Александр Иванович был моим главным учителем не только в онкологии, но и в медицине в целом – в клинике, теории, науке, даже в менталитете врача (хотя это слово в те поры хождения не имело). Фаина Александровна Аренгольд в Скопинском госпитале была моим первым учителем, а он был главным. Моё уважение к нему было колоссальным. По диапазону клинического мышления, логике научных построений, всесторонней профессиональной образованности я не встретила ему равных. И это сочеталось с глубинным органическим уважением к больному.
По природе, то характеру он был авторитарен. Нетерпим, иногда резок. В спорах, в столкновениях, в оценках действий своих сотрудников железная логика как правило помогала ему в вполне вежливой форме доказать оппоненту, или провинившемуся, что тот сплошное ничтожество и уже по одному этому – неправ. Но за все годы моего пребывания в институте не было случая, чтобы его злость и откровенная ненависть так безудержно рвала все законы приличия, поднимаясь до степени прямого оскорбления. И всё это после открытого восхваления моих действий в течение полутора месяцев. Объяснений этому я не находила. И, как оказалось, несмотря на публичное извинение, простить его не смогла. Сам по себе этот факт: обвинить и не простить своего главного учителя – превратился в трудно переносимое самообвинение, из которого не было выхода. И, наконец, уже совершенно невероятным чудовищно-немыслимым оказалось то, с чем он сам всегда жестоко боролся, называя невежеством – это постулирование неподтверждённой медицинской истины.
Груз этих тяжелейших вопросов без ответа постепенно становился труднопереносимым. Жить с этим становилось всё труднее. Ждать помощи было неоткуда. Делиться своими беспросветными мыслями я могла только с мамой. Именно мама, как всегда в жизни бросила мне, барахтающейся в тёмной беспросветной пучине отчаяния, спасательный круг. Среди маминых нежных, ласковых и таких разумных слов утешения однажды прозвучала фраза: «Не забывай, что он тоже человек» – это касалось Савицкого. He обратив внимания на эти слова в момент разговора, я будто впервые услышала их, проснувшись среди ночи. Поразмыслив, искренне удивилась, что ни разу у самой не возникла такая простая, лежащая на поверхности мысль. Ведь во всех своих поисках, мучительных раздумьях я судила и осуждала профессора, большого учёного, директора крупного института. Из этой почтенной крупной компании совершенно выпал Савицкий – Человек. Человек со своими жизненными понятиями, склонностями, симпатиями и антипатиями, желаниями, обидами, вкусами, слабостями и увлечениями, уже далеко не молодой, не совсем здоровый и усталый. Но при этом удивительным образом сохранивший достаточный интерес ко всему новому, прогрессивному и не потерявший способности увлекаться и радоваться. Дунаю, что эти два человека в одном общем уживались друг с другом и существовали в миру. Но наверно бывали и эксцессы.

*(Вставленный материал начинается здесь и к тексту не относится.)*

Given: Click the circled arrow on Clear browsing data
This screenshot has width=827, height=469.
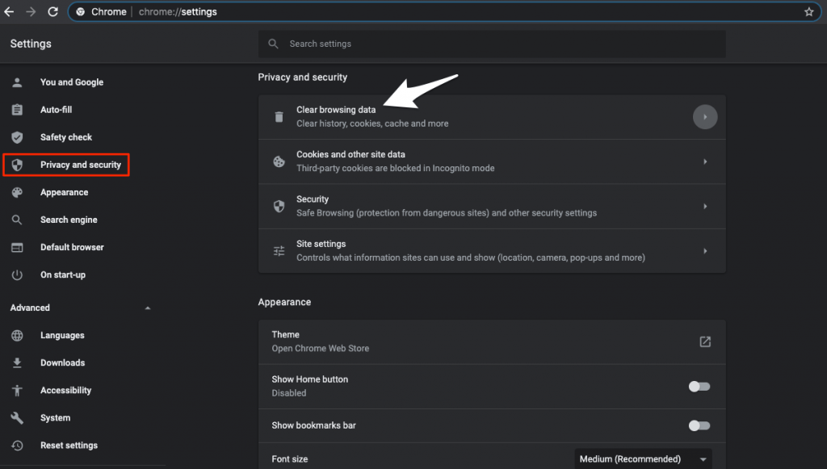Looking at the screenshot, I should tap(704, 116).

Именно так случилось в связи с его поездкой на международный конгресс хирургов. Савицкий-учёный немедленно по достоинству оценил увиденный новый метод обезболивания. А дальше действовал загоревшийся идеей Савицкий-человек. Он приобрёл оборудование, сам лично все наладил, быстро с совершенно молодой «ухваткой». По молодому наслаждался результатом сам и подогревал восторженный интерес своих гораздо более молодых докторов. И совсем по-детски, радовался успеху. И успех был. Александр Иванович в те недели пребывал всё время в отличном настроении. Казалось, увлекшийся Саницкий-человек заставил Савицкого-учёного забыть, что в хирургии бывают и неудачи – большие, маленькие и катастрофические.

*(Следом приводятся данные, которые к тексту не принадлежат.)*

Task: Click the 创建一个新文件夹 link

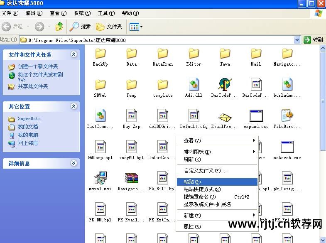Action: click(x=37, y=66)
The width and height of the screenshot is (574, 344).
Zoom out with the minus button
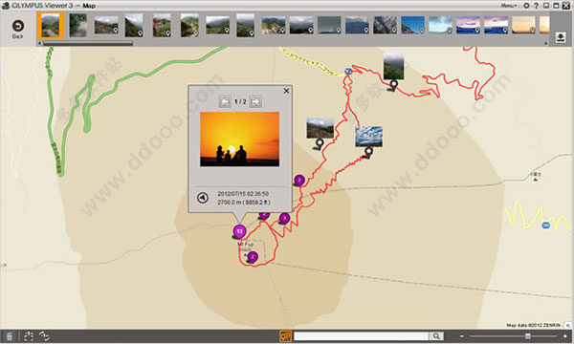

И вдруг – эта страшная беда. И Савицкий-человек не устоял. Не выдержал тяжести случившегося, потерял ориентацию. Сломался. Савицкий-учёный – молчал. Савицкий-человек утратил самоконтроль. Он с бешенством искал виновного и кусался, как раненный зверь. До вскрытия оставалось всего полтора часа, но он уже не мог остановиться. Он выплёскивал в онемевший зал всё, от чего страдала его человеческая душа. Учёный потерял власть над человеком. Он даже не сумел остановить его, когда тот, охваченный яростью с необыкновенной легкостью вступил на шаткую почву ничем, кроме рассуждении не подтверждённого диагноза.

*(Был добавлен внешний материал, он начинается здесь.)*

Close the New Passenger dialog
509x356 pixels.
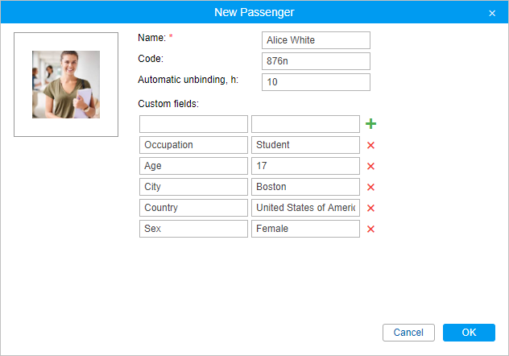click(492, 13)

Эта картина, нарисованная моим воображением, подкреплённым достаточно убедительными рассуждениями представлялась мне тогда поразительно правдоподобной. А кроме того, и это было одним из плавных моментов, – она снимала с меня грех непрощения своего главного учителя.
Такие истории и переживания с ниш связанные, не забываются. Они идут с жизнью до конца. Но различно освещенные светом юности, средних, или преклонных лет они могут менять краски, тон, очертания. Сегодня эту историю я воспринимаю как и немногим более полувека назад. Только думаю, что прощения не было – просто вина перестала существовать.